Provided material: Begin
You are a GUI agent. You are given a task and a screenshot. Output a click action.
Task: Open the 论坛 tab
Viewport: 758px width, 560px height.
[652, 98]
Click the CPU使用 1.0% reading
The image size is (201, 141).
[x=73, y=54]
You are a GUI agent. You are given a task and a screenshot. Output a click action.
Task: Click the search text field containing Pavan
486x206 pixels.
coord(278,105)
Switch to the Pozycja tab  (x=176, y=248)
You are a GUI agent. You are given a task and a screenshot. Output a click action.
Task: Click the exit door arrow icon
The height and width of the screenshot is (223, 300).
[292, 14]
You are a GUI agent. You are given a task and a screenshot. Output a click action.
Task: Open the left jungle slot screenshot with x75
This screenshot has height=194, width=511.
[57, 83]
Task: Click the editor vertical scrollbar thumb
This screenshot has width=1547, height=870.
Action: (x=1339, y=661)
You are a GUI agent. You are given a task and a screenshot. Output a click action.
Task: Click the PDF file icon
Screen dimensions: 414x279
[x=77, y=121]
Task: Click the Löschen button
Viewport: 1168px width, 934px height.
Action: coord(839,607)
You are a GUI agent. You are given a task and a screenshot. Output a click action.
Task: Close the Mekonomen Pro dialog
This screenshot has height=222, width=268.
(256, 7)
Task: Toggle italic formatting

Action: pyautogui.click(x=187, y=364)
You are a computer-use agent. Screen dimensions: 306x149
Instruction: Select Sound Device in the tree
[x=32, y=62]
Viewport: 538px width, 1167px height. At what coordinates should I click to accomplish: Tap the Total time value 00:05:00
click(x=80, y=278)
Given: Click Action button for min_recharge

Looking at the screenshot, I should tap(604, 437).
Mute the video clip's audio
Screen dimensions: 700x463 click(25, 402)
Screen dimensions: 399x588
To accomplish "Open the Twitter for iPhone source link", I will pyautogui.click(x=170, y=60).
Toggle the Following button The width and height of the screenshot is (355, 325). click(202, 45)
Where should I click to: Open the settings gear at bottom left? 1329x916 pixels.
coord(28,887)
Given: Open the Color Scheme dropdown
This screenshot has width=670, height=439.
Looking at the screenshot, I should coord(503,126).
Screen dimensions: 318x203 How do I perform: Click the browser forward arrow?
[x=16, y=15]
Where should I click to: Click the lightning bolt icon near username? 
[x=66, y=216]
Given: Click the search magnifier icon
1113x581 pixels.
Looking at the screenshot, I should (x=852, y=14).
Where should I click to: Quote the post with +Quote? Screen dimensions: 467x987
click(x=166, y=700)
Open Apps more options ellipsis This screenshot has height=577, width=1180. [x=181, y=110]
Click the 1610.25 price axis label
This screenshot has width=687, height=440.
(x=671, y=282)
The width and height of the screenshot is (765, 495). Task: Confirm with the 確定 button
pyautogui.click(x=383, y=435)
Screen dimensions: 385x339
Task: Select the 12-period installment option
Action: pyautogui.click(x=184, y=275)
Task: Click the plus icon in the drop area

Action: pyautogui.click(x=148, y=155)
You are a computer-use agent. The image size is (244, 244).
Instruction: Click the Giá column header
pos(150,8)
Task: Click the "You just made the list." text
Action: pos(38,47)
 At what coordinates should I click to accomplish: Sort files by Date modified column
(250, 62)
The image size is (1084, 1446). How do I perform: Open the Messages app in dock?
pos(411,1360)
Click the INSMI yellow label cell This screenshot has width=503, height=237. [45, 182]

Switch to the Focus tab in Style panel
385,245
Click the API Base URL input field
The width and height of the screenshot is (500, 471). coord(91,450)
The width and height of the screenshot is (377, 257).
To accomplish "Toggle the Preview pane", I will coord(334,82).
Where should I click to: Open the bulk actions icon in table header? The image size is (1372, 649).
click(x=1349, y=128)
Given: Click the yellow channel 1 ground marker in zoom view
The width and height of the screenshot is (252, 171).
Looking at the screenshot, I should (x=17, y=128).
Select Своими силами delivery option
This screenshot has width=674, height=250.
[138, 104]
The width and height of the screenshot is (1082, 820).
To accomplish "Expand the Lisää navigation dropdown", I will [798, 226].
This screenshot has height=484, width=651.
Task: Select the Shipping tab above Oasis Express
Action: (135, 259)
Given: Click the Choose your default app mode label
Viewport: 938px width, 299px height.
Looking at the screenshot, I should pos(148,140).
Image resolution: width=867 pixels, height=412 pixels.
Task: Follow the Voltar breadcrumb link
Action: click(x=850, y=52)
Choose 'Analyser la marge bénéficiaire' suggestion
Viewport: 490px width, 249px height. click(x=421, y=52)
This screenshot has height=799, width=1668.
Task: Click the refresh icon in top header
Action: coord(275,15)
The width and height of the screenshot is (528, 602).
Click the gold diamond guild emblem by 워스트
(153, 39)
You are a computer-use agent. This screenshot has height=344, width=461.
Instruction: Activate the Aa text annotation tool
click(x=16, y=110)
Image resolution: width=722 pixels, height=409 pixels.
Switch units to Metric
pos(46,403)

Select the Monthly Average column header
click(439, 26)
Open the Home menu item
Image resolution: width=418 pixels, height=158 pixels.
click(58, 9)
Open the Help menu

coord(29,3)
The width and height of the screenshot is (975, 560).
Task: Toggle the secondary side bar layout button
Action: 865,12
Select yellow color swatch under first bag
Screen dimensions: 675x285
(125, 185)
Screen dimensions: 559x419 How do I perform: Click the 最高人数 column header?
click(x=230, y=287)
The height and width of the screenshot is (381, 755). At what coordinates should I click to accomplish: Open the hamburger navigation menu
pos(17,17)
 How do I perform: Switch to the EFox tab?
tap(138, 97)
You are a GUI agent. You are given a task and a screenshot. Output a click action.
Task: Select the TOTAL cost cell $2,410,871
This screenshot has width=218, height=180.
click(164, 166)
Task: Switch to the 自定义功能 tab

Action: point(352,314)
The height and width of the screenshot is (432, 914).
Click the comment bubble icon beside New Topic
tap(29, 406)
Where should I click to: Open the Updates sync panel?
Provided material: End
Every line in the records above that has "label" counts once. Give the total and nothing else.

• _Response_:
3